**What needs to be done:** Reproduce word for word the lines between those holding "Given: Toggle the HODL legend entry" and "Given: Click the Norton Mobile Security link", inclusive, and nothing else from the data below.

**Supplied entries:**
Content starts
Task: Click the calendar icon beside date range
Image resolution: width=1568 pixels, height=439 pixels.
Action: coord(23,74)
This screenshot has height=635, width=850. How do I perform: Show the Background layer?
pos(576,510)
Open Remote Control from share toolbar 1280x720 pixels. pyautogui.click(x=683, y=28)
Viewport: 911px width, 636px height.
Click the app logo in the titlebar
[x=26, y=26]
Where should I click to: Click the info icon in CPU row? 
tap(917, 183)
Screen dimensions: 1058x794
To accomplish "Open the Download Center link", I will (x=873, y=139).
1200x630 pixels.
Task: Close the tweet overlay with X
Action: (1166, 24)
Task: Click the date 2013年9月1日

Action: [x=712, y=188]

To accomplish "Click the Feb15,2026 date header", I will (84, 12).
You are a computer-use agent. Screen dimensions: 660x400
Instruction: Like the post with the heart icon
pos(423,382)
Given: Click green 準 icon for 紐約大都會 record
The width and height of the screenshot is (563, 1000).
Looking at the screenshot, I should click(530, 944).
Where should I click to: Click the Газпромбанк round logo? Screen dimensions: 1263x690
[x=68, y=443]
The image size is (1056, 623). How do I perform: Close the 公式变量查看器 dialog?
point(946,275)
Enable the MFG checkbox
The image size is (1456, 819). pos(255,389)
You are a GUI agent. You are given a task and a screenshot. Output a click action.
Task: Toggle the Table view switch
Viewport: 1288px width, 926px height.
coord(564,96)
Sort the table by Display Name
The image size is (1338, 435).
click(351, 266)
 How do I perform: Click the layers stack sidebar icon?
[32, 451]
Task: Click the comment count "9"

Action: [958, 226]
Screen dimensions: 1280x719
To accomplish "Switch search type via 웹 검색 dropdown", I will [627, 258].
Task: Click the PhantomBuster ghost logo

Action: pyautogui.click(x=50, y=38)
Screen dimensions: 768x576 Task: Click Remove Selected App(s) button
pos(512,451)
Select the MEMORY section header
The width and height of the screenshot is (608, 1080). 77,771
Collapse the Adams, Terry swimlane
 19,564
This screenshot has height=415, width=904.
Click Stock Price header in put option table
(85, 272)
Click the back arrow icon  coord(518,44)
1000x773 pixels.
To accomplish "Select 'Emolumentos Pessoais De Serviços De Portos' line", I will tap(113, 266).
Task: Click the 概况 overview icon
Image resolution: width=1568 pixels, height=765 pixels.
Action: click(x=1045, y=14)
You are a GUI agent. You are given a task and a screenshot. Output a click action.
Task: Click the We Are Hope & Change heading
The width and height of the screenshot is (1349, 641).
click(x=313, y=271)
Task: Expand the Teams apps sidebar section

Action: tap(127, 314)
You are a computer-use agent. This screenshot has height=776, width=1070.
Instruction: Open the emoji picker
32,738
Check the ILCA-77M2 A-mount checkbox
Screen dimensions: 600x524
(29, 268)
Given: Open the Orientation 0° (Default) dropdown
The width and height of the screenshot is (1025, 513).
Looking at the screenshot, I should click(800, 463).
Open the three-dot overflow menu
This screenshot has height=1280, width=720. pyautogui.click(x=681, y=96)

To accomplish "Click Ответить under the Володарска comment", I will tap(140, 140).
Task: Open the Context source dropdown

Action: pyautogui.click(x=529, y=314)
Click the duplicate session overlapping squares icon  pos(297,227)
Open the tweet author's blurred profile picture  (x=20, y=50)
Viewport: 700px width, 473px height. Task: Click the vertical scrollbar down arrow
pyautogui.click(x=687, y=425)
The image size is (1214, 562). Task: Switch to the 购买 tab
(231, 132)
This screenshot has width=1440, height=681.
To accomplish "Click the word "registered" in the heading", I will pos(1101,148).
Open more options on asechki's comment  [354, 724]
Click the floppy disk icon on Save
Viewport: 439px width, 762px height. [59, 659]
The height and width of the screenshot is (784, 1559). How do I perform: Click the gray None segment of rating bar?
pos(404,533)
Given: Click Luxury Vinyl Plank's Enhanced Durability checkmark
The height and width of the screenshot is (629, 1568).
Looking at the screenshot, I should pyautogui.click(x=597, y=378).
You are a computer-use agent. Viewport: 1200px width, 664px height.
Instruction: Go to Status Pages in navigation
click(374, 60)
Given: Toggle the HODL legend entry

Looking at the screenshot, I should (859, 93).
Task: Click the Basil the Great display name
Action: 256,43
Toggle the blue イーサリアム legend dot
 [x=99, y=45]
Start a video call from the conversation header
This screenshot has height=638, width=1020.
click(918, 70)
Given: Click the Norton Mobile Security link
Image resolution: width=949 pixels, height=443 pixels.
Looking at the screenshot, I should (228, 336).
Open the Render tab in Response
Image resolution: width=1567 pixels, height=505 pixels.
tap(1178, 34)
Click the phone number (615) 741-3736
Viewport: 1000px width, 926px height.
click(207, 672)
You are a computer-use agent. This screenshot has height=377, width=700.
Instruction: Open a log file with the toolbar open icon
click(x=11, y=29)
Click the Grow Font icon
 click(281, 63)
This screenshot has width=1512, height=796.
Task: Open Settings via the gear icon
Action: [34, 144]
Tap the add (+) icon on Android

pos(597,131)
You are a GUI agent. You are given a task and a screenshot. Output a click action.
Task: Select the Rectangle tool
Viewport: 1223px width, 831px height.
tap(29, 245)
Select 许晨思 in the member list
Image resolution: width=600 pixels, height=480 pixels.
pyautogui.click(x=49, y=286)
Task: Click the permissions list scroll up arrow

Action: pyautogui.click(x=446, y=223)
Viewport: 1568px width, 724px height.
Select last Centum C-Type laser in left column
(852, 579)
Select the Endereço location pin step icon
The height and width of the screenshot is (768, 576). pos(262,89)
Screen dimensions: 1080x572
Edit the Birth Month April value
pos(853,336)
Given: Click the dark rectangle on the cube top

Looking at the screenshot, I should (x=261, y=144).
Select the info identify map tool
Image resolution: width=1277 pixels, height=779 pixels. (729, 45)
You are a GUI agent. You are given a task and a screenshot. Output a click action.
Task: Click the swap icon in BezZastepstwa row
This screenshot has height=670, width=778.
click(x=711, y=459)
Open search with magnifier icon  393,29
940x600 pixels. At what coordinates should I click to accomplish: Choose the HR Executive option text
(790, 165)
Content ends
**Solution below:**
Given: Toggle the HODL legend entry

Looking at the screenshot, I should (859, 93).
Task: Click the Basil the Great display name
Action: 256,43
Toggle the blue イーサリアム legend dot
 [x=99, y=45]
Start a video call from the conversation header
This screenshot has height=638, width=1020.
click(918, 70)
Given: Click the Norton Mobile Security link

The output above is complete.